The 50% only comes into play for the Aspies and PDD-NOS persons who would have been previously completely off the radar since they did not present as severe deficits in communication and social interaction.

It is entiorely possible that there has been NO increase in Asperger's, since it was largely unknown by professionals until just very recently. But to make any claims that people with full-blown autism were somehow missed in numbers that would make incidence consistant for decades past is either the foolish musings of the ill-informed or just straight forward academic dishonesty, take your pick.

Dad Fourkids

M.J. said...

The problem with Dr. Coplan isn't that he is stuck holding old beliefs, but rather he seems to believe in the ND movement. If you look at his comments on his first post (sorry, can't get a link to it) -

"I also have a sister with developmental disabilities, so I have lived some of these struggles from a sibling's perspective."

followed later by

"The irony in my sister's case is that my parents tried too hard, I think, to make her "normal," rather than enjoying her (and the rest of us) for who we were."

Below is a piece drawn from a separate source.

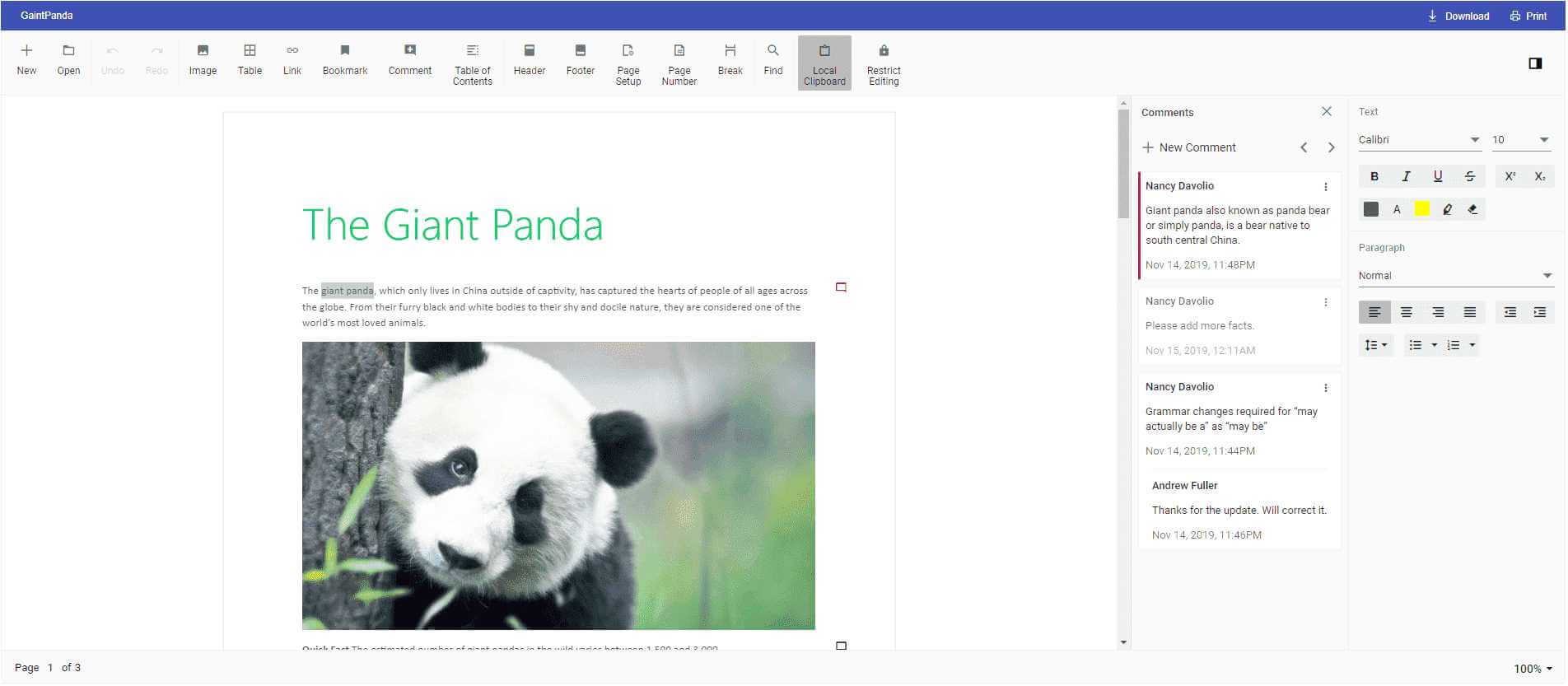
Task: Click the yellow highlight color swatch
Action: click(x=1421, y=209)
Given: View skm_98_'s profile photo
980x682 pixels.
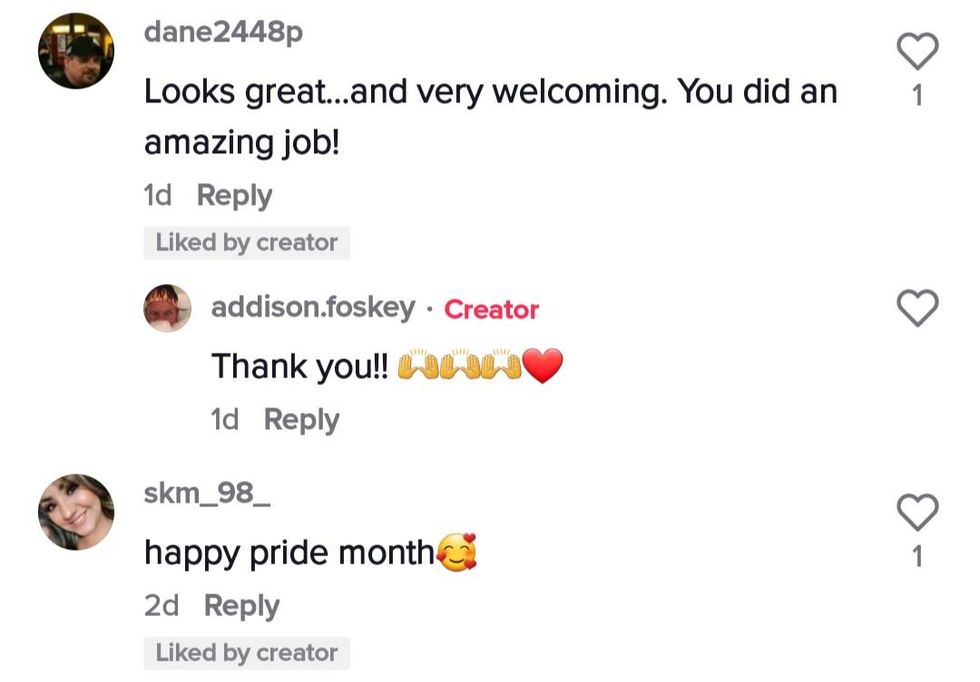Looking at the screenshot, I should pos(76,512).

And more importantly, in his second post, he links to a paper by Morton Ann Gernsbacher, Michelle Dawson, and H. Hill Goldsmith called "Three Reasons Not to Believe in an Autism Epidemic"

If he is coming from an ND perspective it is no wonder he engages in denialism.

Deborah Zike said...

I am responding to your recent article in Psychology Today. I am delighted that envronmental and/or prenatal causes are now being looked at for causes of autism. My brother who died in 2009 was diagnoses with autism in 1968. I remember our mother had several risk factors during that pregnancy. Tim was also born 3 weeks premature and was jaundiced when he came home from the hospital. Our sister who was quoted last year in the New York Times claimed that autism is genetic. She teaches at Eastern Michigan University in their autism program. I wonder if she is in denial about all that our mother went through in the pregnancy with our brother. I appreciate studies of other causes for this condition and wonder why people keep claiming autism's genetic when this condition had never occurred in our family before.